Come aiutare nella decisione il paziente davanti a rischi e benefici? Un eccessivo ottimismo potrebbe portarlo ad accettare un intervento senza tener conto dei possibili rischi, al contrario una visione negativa lo farebbe rinunciare alla possibilità di stare meglio per paura delle complicanze. Il consenso informato è un diritto, ma cosa succede se dal peso delle parole dipende la difficile decisione di un’altra persona? Cosa rispondere al paziente che chiede i rischi in termini percentuali? Purtroppo la statistica non è così precisa perché le variabili sono tante. Complicanze gravi o di mortalità ad esempio, si estrapolano da una popolazione ampia, che può dare un’idea di massima, ma non si tratta dell’analisi di gemelli del paziente: ognuno ha storia, malattie pregresse, capacità vitali e di recupero diverse. Rimane un margine di incertezza, tanto più ampio quanto più si agisce su malattie rare con numeri piccoli, procedure complesse o pazienti delicati.

Se il paziente vuole decidere senza sapere troppi dettagli cosa fare? Rispettare il suo desiderio, oppure essere più precisi con il rischio di sconfortarlo magari scatenando una crisi di panico? L’esperienza aiuta ad accompagnare i pazienti nelle decisioni difficili ma non si impara mai completamente: anche con il massimo dell’impegno talvolta la scintilla non scocca, il paziente si chiude e il dialogo si interrompe. La sconfitta è dietro l’angolo anche per il medico più esperto, purtroppo non si può piacere a tutti ed il paziente per la decisione difficile può chiedere un secondo parere: il nostro sistema sanitario nazionale lascia liberi di scegliere l’ospedale o il medico a cui rivolgersi.

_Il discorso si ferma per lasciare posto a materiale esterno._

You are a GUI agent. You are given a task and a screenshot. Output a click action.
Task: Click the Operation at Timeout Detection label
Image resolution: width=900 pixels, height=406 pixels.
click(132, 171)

La decisione che riguarda un minore è paradossalmente semplificata tanto più piccolo è il paziente: se gli interlocutori sono solo i genitori spesso il medico deve rispondere alla domanda “cosa farebbe se fosse suo figlio”. Certo non è facile, ma è più difficile con un adolescente perché ha già capacità di comprendere anche se legalmente non firma il consenso informato: è un attore in più nel processo decisionale. Come aiutarlo a comprendere le conseguenze della scelta che devono operare per lui i suoi genitori? Ricovero, intervento, riabilitazione e rischi devono essere condivisi per aiutare la famiglia a prendere una decisione difficile, cercando di mantenersi nel giusto equilibrio, che si rompe irrimediabilmente se c’è un disaccordo sulla scelta delle cure da parte dei genitori, riflesso di un contrasto. Ecco che la decisione da difficile diventa impossibile.

Alla fine, il paziente davanti alla scelta difficile se sottoporsi ad un intervento delicato e rischioso è sempre solo e l’unico modo per aiutarlo è ascoltare, spiegare e rispondere con competenza ed onestà. Al paziente che rinuncia o indeciso piuttosto che paventare le conseguenze della sua scelta è utile proporre di ascoltare il parere di un altro medico esperto, senza pretendere di essere l’unico a poter accompagnare il paziente nella difficile decisione.